-- Required work --
Beginning with the first line, retype exactly the records below up to and including the line with "London City Guide (33, 2386)"; pictures do not belong in the copy.
▼▼▼
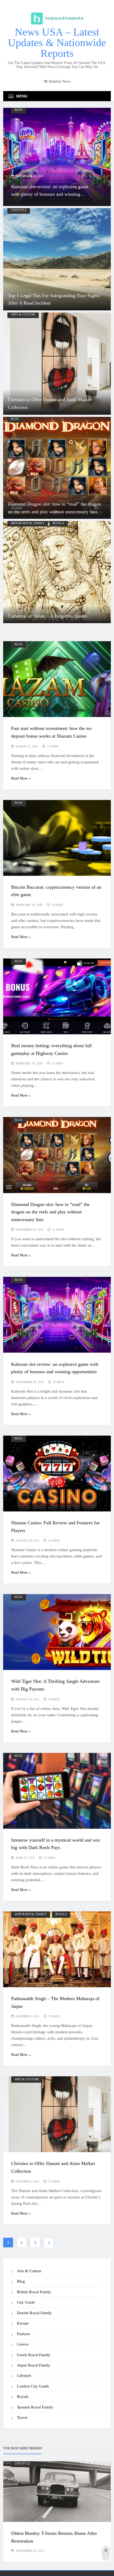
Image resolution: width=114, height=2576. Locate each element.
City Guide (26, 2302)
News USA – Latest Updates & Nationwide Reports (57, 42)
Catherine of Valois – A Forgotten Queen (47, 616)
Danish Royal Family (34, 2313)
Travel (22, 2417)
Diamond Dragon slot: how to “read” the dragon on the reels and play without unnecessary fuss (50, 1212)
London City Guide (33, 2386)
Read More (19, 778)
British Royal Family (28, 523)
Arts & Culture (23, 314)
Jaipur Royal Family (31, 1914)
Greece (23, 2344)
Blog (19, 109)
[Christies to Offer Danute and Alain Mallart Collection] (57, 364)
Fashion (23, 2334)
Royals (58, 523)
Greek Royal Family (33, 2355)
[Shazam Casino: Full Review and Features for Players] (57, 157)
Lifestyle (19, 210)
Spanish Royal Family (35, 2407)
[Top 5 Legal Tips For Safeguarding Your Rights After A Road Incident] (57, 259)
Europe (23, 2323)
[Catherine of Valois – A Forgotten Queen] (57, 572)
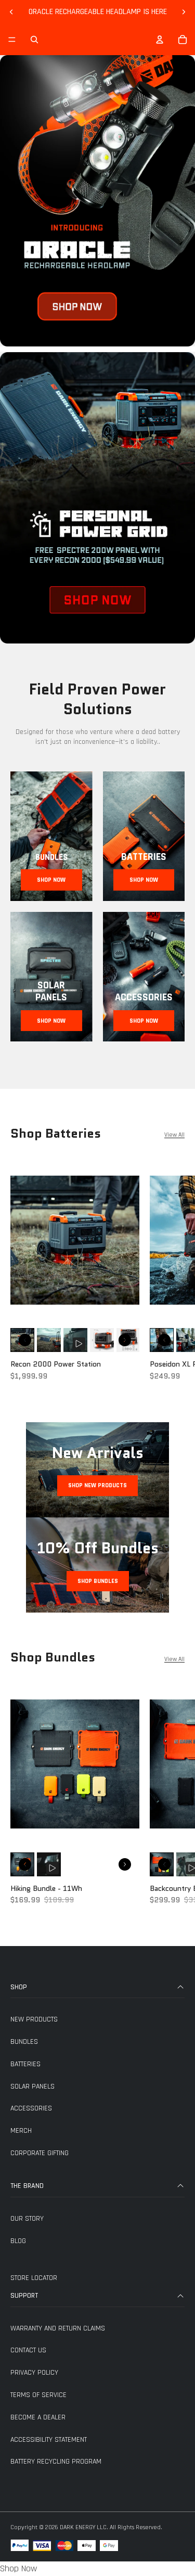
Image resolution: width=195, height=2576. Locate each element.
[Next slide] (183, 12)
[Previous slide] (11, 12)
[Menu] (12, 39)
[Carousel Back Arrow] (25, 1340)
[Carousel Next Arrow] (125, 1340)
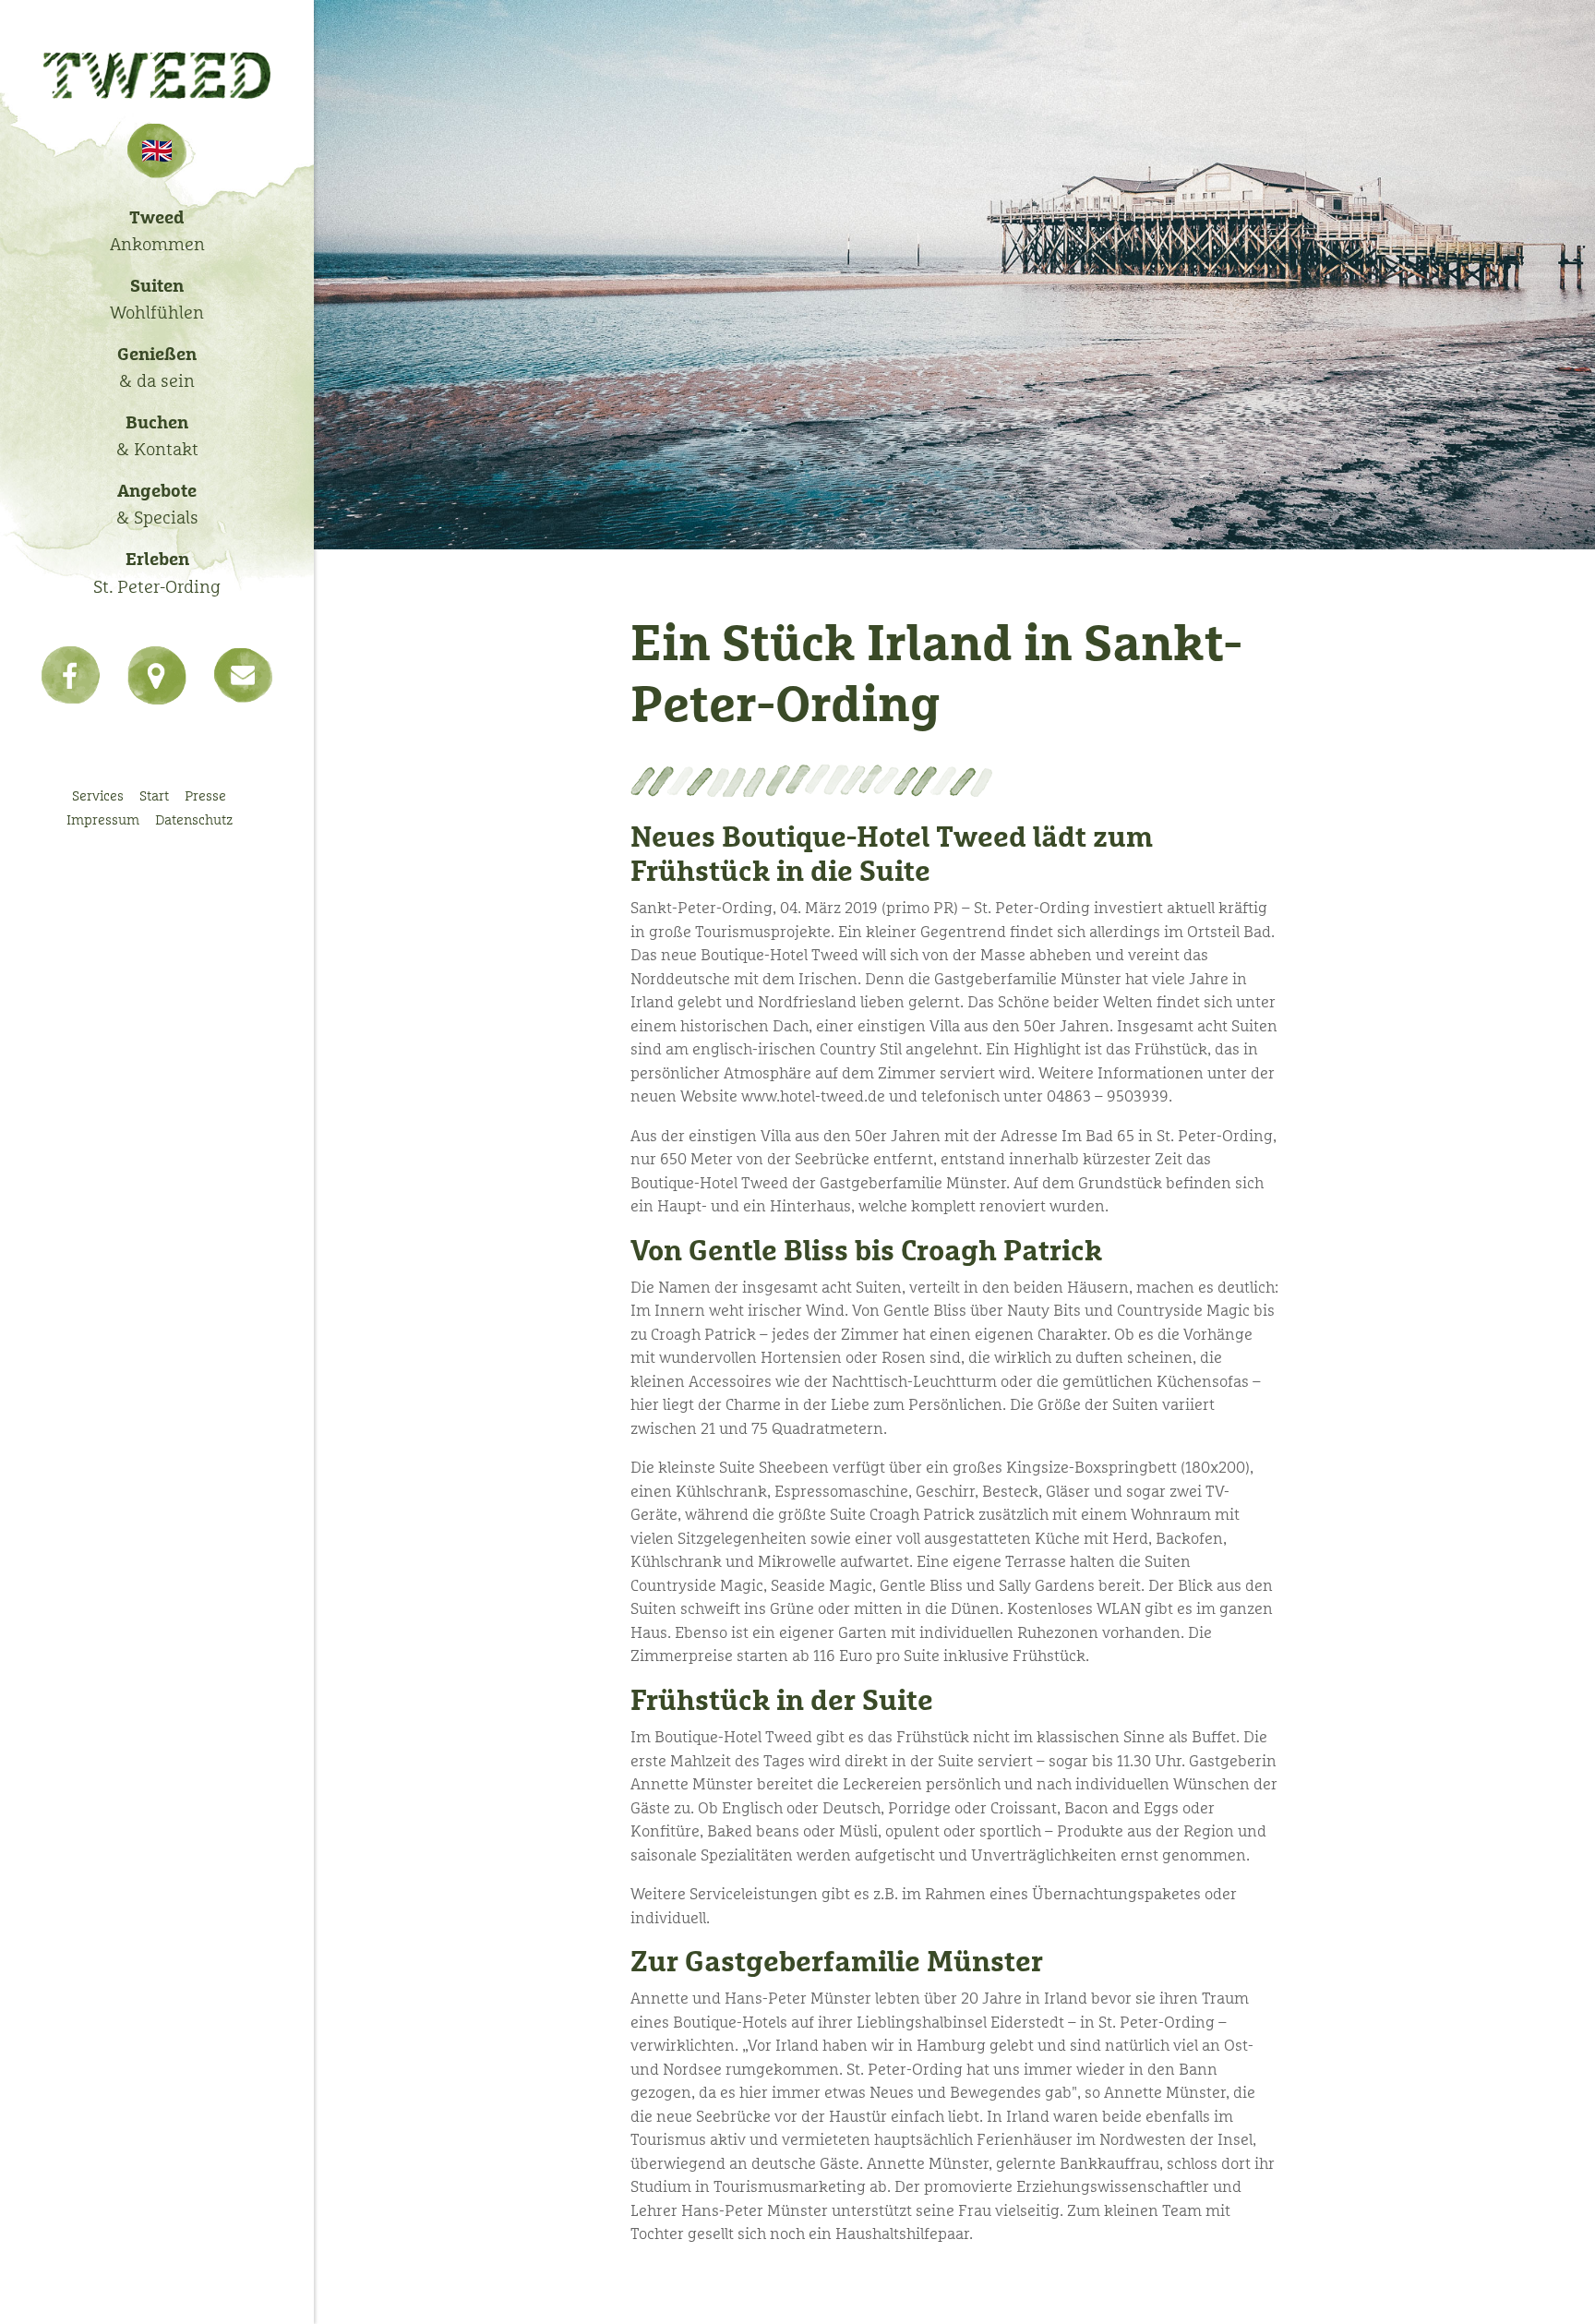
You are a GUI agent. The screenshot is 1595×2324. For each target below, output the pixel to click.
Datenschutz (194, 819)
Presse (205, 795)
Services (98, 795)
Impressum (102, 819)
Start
▲▲▲
-- Answer to this task --
Image resolution: width=114, height=2576. Locate each element.
City Guide (26, 2302)
News USA – Latest Updates & Nationwide Reports (57, 42)
Catherine of Valois – A Forgotten Queen (47, 616)
Danish Royal Family (34, 2313)
Travel (22, 2417)
Diamond Dragon slot: how to “read” the dragon on the reels and play without unnecessary fuss (50, 1212)
London City Guide (33, 2386)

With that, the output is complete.